I've been reading the PyYAML source code to try to understand how to define a proper constructor function that I can add with add_constructor
. I have a pretty good understanding of how that code works now, but I still don't understand why the default YAML constructors in the SafeConstructor
are generators. For example, the method construct_yaml_map
of SafeConstructor
:
def construct_yaml_map(self, node):
data = {}
yield data
value = self.construct_mapping(node)
data.update(value)
I understand how the generator is used in BaseConstructor.construct_object
as follows to stub out an object and only populate it with data from the node if deep=False
is passed to construct_mapping
:
if isinstance(data, types.GeneratorType):
generator = data
data = generator.next()
if self.deep_construct:
for dummy in generator:
pass
else:
self.state_generators.append(generator)
And I understand how the data is generated in BaseConstructor.construct_document
in the case where deep=False
for construct_mapping
.
def construct_document(self, node):
data = self.construct_object(node)
while self.state_generators:
state_generators = self.state_generators
self.state_generators = []
for generator in state_generators:
for dummy in generator:
pass
What I don't understand is the benefit of stubbing out the data objects and working down through the objects by iterating over the generators in construct_document
. Does this have to be done to support something in the YAML spec, or does it provide a performance benefit?
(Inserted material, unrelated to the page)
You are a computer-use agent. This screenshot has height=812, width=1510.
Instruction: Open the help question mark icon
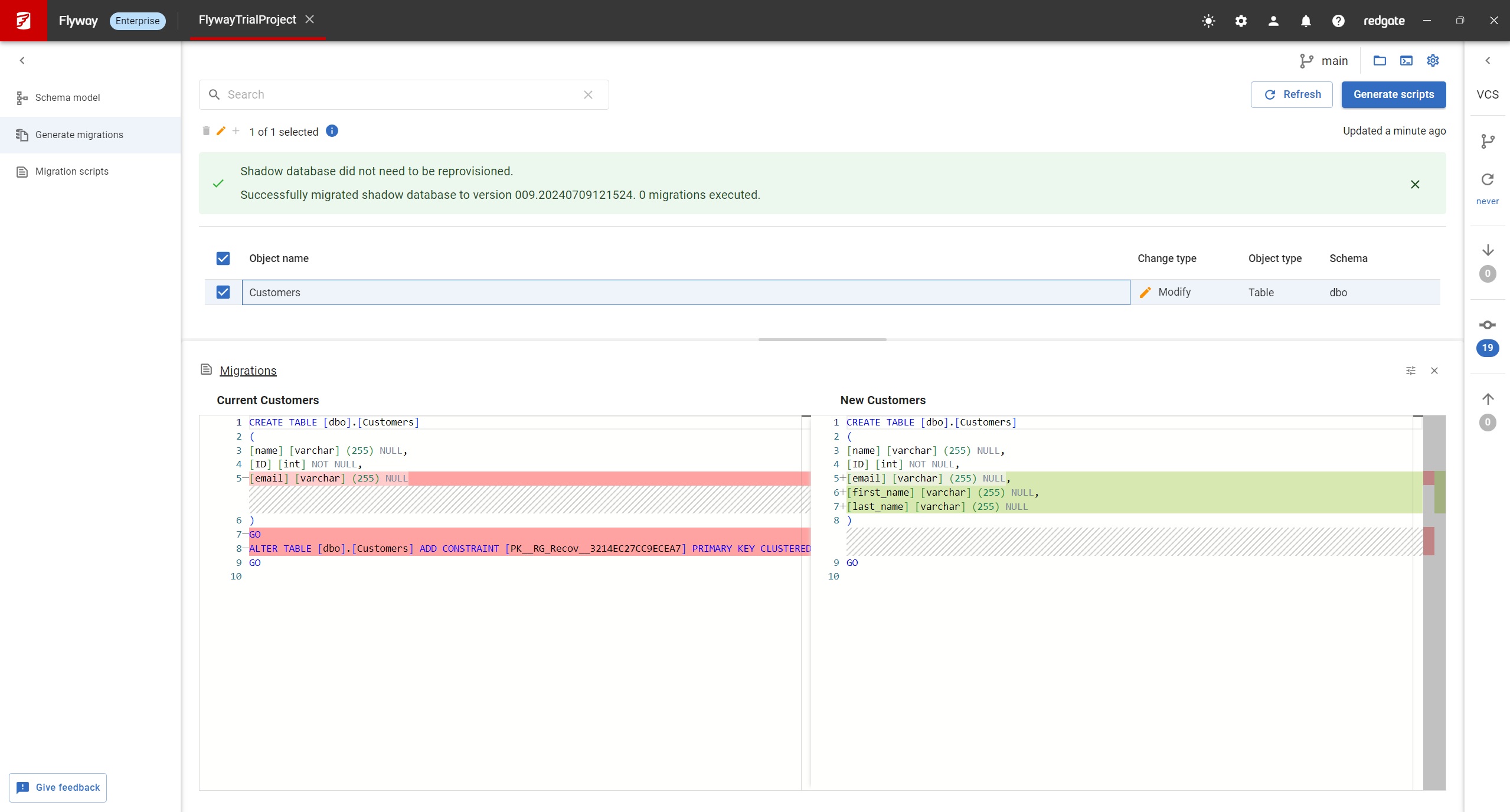(x=1338, y=21)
This answer on another question was somewhat helpful, but I don't understand why that answer does this:
def foo_constructor(loader, node):
instance = Foo.__new__(Foo)
yield instance
state = loader.construct_mapping(node, deep=True)
instance.__init__(**state)
instead of this:
def foo_constructor(loader, node):
state = loader.construct_mapping(node, deep=True)
return Foo(**state)
I've tested that the latter form works for the examples posted on that other answer, but perhaps I am missing some edge case.
I am using version 3.10 of PyYAML, but it looks like the code in question is the same in the latest version (3.12) of PyYAML.
In YAML you can have anchors and aliases. With that you can make self-referential structures, directly or indirectly.
If YAML would not have this possibility of self-reference, you could just first construct all the children and then create the parent structure in one go. But because of the self-references you might not have the child yet to "fill-out" the structure that you are creating. By using the two-step process of the generator (I call this two step, because it has only one yield before you come to the end of the method), you can create an object partially and the fill it out with a self-reference, because the object exist (i.e. its place in memory is defined).
The benefit is not in speed, but purely because of making the self-reference possible.
If you simplify the example from the answer you refer to a bit, the following loads:
import sys
import ruamel.yaml as yaml
class Foo(object):
def __init__(self, s, l=None, d=None):
self.s = s
self.l1, self.l2 = l
self.d = d
def foo_constructor(loader, node):
instance = Foo.__new__(Foo)
yield instance
state = loader.construct_mapping(node, deep=True)
instance.__init__(**state)
yaml.add_constructor(u'!Foo', foo_constructor)
x = yaml.load('''
&fooref
!Foo
s: *fooref
l: [1, 2]
d: {try: this}
''', Loader=yaml.Loader)
yaml.dump(x, sys.stdout)
but if you change foo_constructor()
to:
def foo_constructor(loader, node):
instance = Foo.__new__(Foo)
state = loader.construct_mapping(node, deep=True)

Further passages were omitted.